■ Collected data
+ + + +

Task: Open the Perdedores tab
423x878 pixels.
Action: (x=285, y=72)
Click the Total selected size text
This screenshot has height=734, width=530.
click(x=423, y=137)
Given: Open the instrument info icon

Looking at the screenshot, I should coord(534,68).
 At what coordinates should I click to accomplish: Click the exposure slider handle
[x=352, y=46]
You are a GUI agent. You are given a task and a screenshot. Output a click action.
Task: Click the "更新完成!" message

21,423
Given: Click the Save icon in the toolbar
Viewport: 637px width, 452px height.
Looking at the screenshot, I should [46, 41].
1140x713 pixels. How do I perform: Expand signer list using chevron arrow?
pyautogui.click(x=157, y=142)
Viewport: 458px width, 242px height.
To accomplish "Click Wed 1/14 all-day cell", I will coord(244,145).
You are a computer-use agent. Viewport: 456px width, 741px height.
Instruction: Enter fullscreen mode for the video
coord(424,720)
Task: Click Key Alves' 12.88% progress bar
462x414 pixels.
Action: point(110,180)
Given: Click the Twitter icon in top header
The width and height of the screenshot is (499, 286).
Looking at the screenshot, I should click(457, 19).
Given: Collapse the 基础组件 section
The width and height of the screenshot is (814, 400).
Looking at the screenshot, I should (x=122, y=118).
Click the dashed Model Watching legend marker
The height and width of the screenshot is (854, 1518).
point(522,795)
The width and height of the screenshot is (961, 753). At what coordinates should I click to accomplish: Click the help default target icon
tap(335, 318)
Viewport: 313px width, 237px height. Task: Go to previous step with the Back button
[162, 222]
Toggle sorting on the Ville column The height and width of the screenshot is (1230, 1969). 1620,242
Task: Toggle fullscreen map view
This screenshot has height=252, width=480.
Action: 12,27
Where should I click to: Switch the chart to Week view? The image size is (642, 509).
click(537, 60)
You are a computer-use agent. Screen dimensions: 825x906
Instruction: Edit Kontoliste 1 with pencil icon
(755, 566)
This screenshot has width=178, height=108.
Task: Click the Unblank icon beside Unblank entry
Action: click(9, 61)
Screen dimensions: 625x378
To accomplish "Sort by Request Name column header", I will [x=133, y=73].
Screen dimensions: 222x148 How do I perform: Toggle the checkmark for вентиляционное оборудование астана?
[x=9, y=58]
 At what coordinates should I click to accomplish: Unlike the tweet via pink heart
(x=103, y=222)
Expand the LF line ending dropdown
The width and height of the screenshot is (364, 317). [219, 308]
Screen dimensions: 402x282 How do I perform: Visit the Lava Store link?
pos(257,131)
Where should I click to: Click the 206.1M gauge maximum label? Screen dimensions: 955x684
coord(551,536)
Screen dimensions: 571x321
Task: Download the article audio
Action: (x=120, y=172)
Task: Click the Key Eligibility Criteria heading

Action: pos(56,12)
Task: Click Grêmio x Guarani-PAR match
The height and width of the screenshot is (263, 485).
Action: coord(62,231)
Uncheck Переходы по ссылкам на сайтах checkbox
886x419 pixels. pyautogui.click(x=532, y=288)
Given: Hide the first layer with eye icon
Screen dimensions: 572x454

+ + + +

■ TASK INSTRUCTIONS
Only the lines above starting with the one with "Task: Toggle fullscreen map view" and going through the one with "You are a computer-use agent. Screen" are to be copied, word for word and with both ends kept.

■ THE COMPLETED TASK
Task: Toggle fullscreen map view
This screenshot has height=252, width=480.
Action: 12,27
Where should I click to: Switch the chart to Week view? The image size is (642, 509).
click(537, 60)
You are a computer-use agent. Screen dimensions: 825x906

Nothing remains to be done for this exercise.